21st Century Schizoid BMW Man
With work progressing on Gumby, our Laguna Green 91 convertible, my thoughts still went back to that red iS that almost was. And then the phone call came – well, in this case, my friend Angela pinging me on Facebook Messenger. She and her husband Josh are good friends who actually bought my Boxster a couple of years earlier. Really good friends. Once on a visit, I noticed they had a black iS in the garage. Of course, I said, “if you’re ever going to sell that thing…” which always has a weird way of working out.
Angela’s message said, “Hey, know anyone that wants our E30? We’re buying something a little more modern.” In this case, a slightly used M4. While Josh had lofty hopes for their son Luke inheriting the car dude tradition (the jury is still out on that, Luke’s a pretty cool kid), at this point in time, “he doesn’t like the square car.” Kids.
Luke’s loss is my gain. A quick trip to Bandon, Oregon (about 250 miles from where I live) is arranged, and as it works out, I’m able to tag along with Josh in the M4, as he’s returning from a business trip and the M4 is parked here in Portland anyway. Sometimes, the car Gods are just on your side – it’s even a sunny day.
After an uneventful trip out to the Oregon coast, I jump back in the E30 and head right back from where I came. The car runs great, but it’s pretty dirty – inside and out. Upon returning home, I realize that a couple of years on the Oregon coast haven’t been terribly good to the car and make a mental note to replace everything under the hood, the brakes, suspension, and exhaust. But hey – I’ve got a 325iS, and it’s a somewhat rare black with grey leather interior.
The project begins in earnest
Kevin, the dent man, comes over to straighten things up a bit, and I do a quick rattle can job on a new trunk spoiler, replacing the dogged out one affixed there now, hanging by one nut. A quick sand, prime, and respray of the trunk panel along with the spoiler works way better than I expect, and thanks to a little wet sanding with 1000 and then 2000 grit paper, it shines up nicely. Now I need to work the similar magic on the sunroof panel this summer. A bit of TLC, body filler, and a lot of patience shapes up the old spoiler on the top, and it’s ready for a fresh coat of Bronzit so it can be affixed to Lumpy. We try to recycle as much as possible!
A solid weekend of pulling the seats out and some significant cleaning yields big rewards. The dash is uncracked, and everything else works as it should. It cleans up well enough for a few good drives to take place. But there’s definitely a leak in the head gasket around the block, though no coolant is present in the oil, so I know I’m on borrowed time. Winter’s on the horizon, so we decide to leave a sleeping dog lie for a little while.

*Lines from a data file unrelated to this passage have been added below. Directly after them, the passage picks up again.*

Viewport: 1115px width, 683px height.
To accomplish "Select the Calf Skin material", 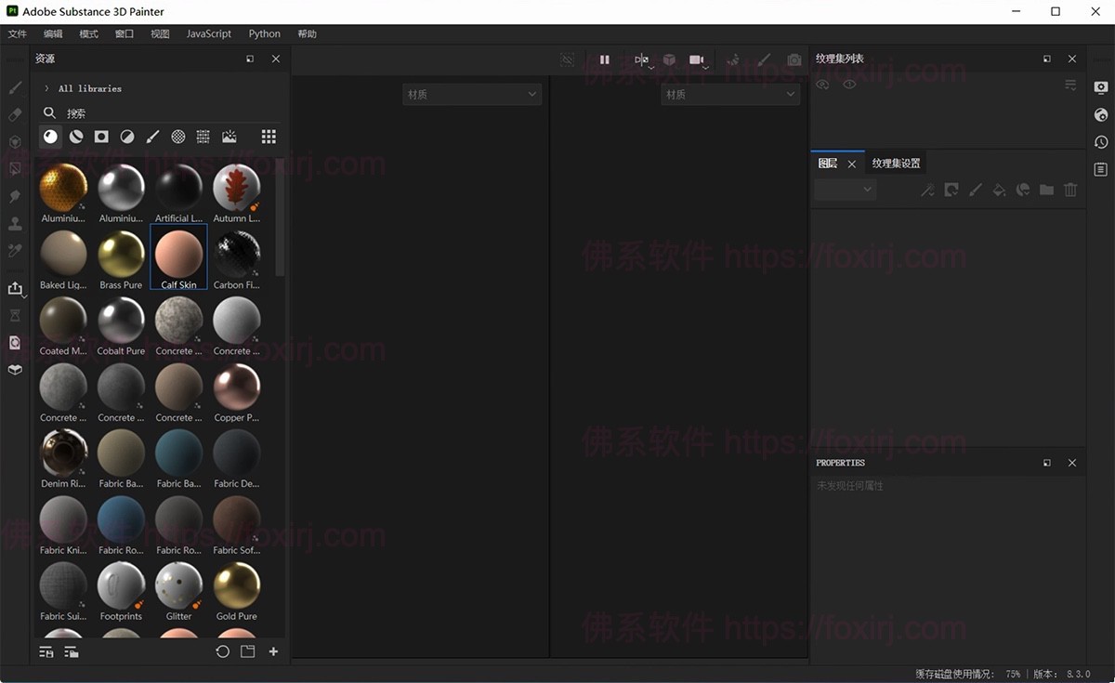I will coord(178,256).
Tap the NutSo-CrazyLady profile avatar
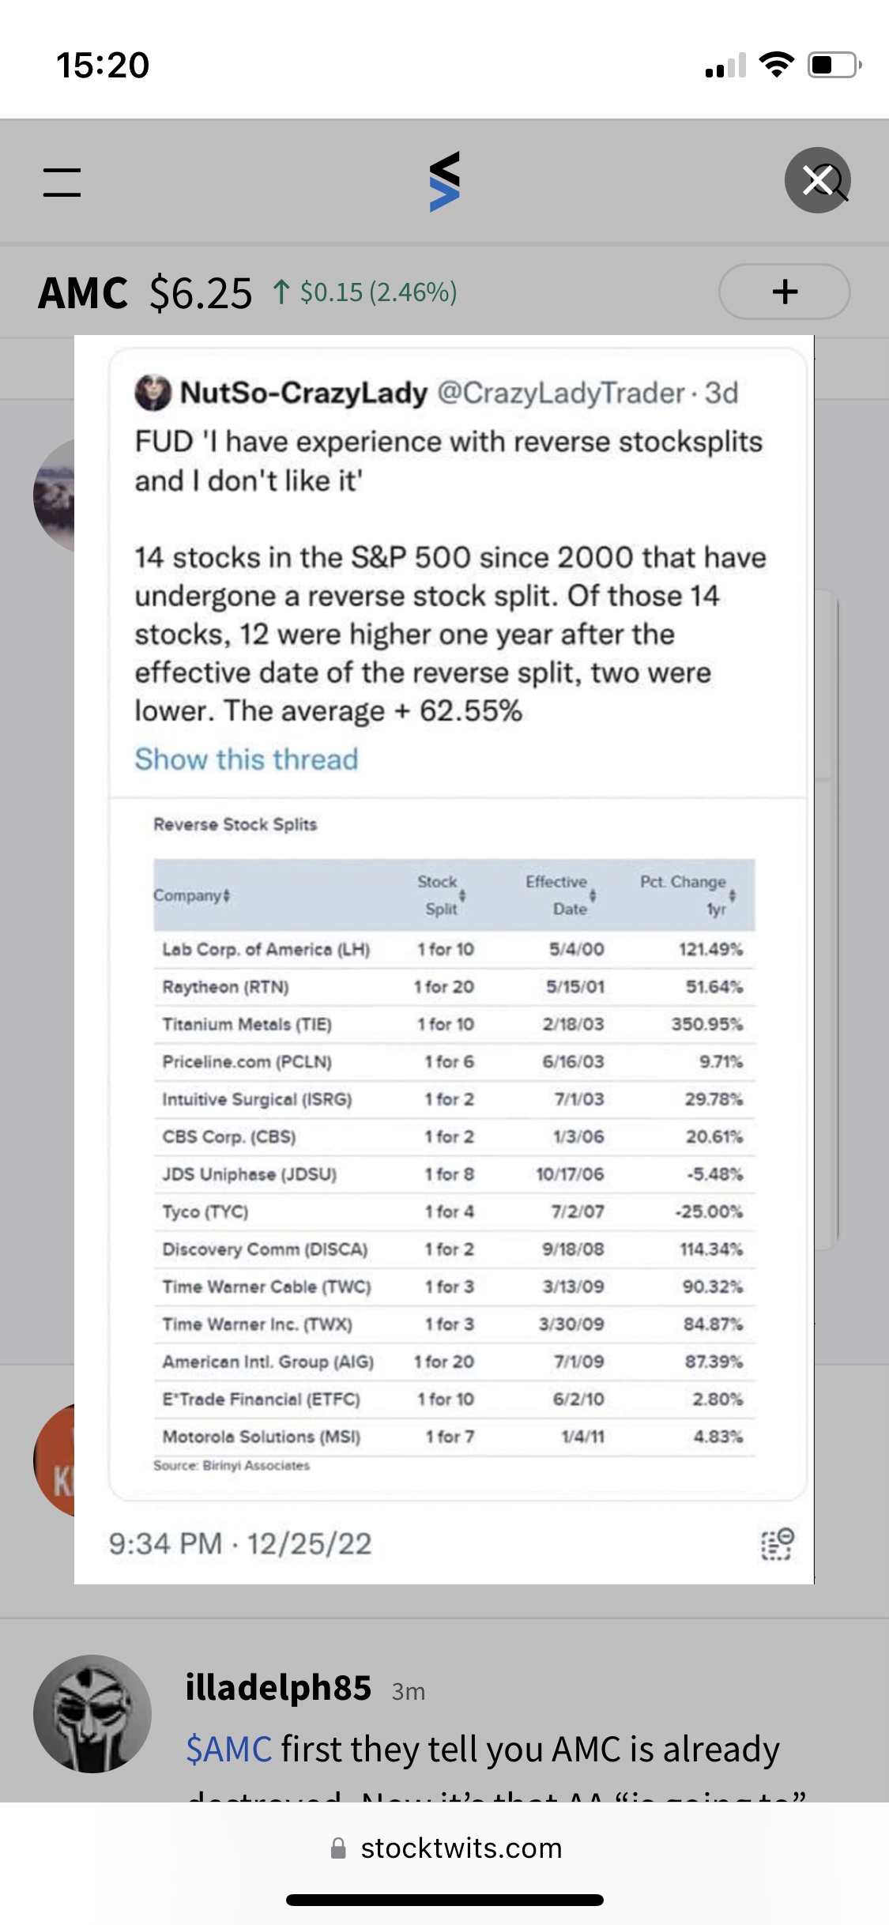This screenshot has width=889, height=1925. 153,393
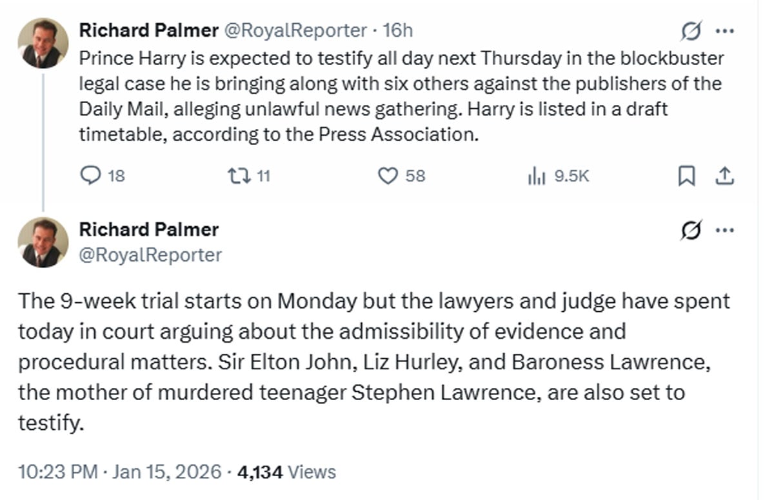Click the 4,134 Views count
Image resolution: width=774 pixels, height=500 pixels.
(286, 472)
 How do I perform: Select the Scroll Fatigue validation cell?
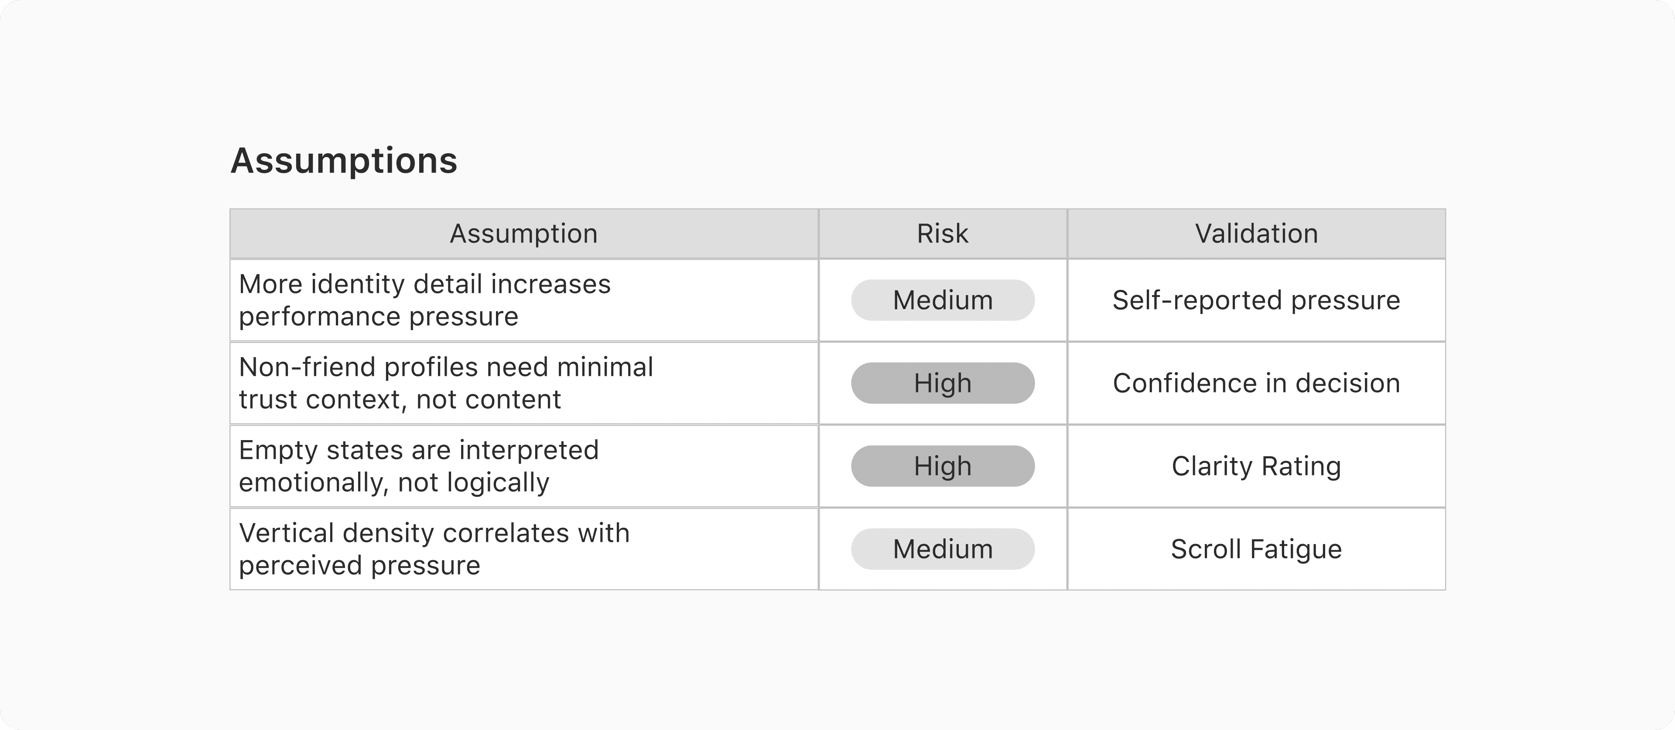coord(1256,549)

Beginning of the new year, I’ve got a bit more cash and Austin (at Autobahn Motorsport) has a little more time, so we get the project rolling. He’s going to do a top-end refresh, replace the suspension bits, exhaust, and replace all the things under the hood that the salt has ravaged. And, we’re going to replace those unsightly diving board bumpers with a set of later model bumpers. Thank goodness this is an 88 model.
Close to the edge
With the engine out, the project is now a reality, and Austin is making quick progress. In our next segment, we’ll chat more about the in-depth of the rebuild and see just how much more than we both bargained for it will take to finish the project. Both of us have high enthusiasm, and somehow, when you see that engine come out on the hoist, you know you’re close to the top of the mountain. I’m really looking forward to driving this one!